Manuel A. Miranda, a former counsel to Senate Majority Leader Bill Frist, spent the last year as a State Department contract employee at the U.S. Embassy in Baghdad. His official title was Senior Advisor for Legislative Framework in the Iraq Reconstruction Management Office.

In a ten-page memo obtained by FOX News, Miranda told Crocker the career diplomats tasked with helping the Iraqi government meet its legislative and institution-building benchmarks "are simply not up to the task," that due to a "unionized attitude" and "built-in attention deficit disorder" at the Foreign Service and State Department headquarters, "hundreds of millions of taxpayer dollars are being wasted and poorly managed."

"Any American graduate school study group could do better," Miranda wrote.

Miranda lauded the security gains made by commanding Gen. David Petraeus and coalition forces, but charged their civilian counterparts have failed, through ineptitude and a lack of coordination with the Iraqis and each other, to capitalize on those gains.

"[T]he few civilian accomplishments that we are presently lauding, including the debathification [sic] law and the staffing of PRT's [provincial reconstruction teams] are a thin reed. It was regrettable to see the President recently grab on to it."

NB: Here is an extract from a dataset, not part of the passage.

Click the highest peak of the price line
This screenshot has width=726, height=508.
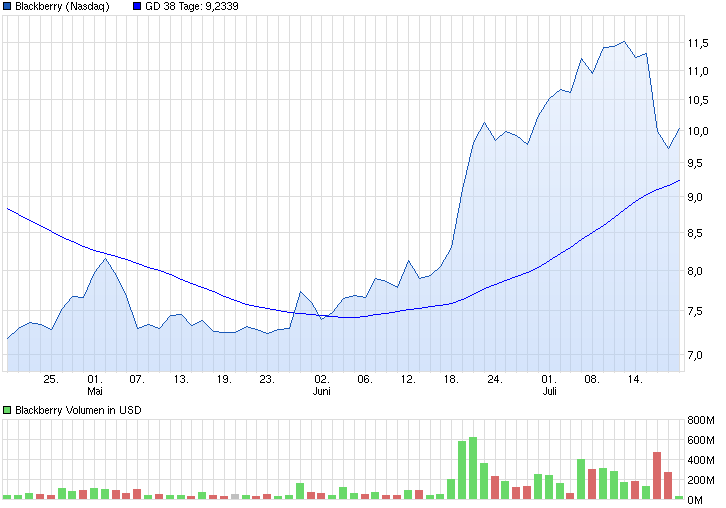point(624,41)
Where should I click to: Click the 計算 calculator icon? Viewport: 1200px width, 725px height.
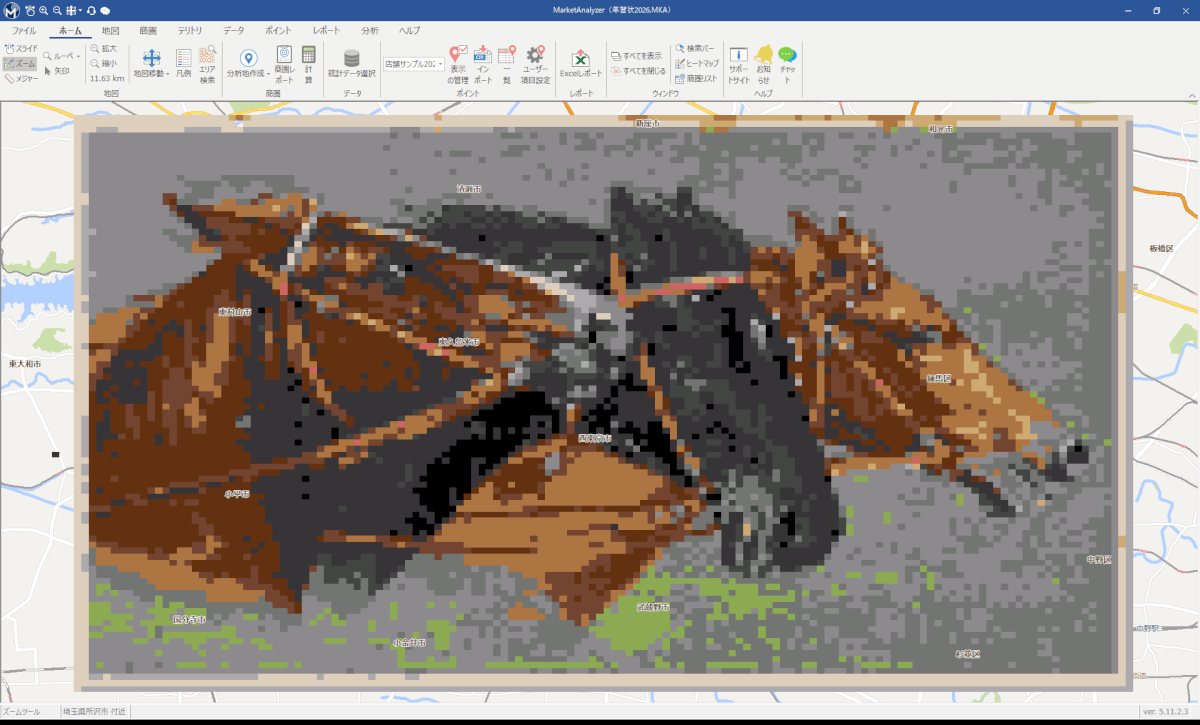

"The American people would be scandalized to know," Miranda continued, "that, throughout the Winter, Spring and Summer of 2007, even while our Congress debated the Iraq question and whether to commit more troops and more funds, the Embassy [in Baghdad] was largely consumed in successive internal reorganizations with contradictory management and policy goals....The fact that over 80 people sit in Washington, second-guessing and delaying the work of the Embassy, many who have been to Baghdad, is an embarrassment alone."

While lamenting the absence of a central information system that could prevent redundancy in the projects the Embassy undertakes, Miranda also accused Embassy leaders of "intentionally" withholding vital information from the White House, Petraeus, key State Department officials in Washington, allied nations and relevant international organizations.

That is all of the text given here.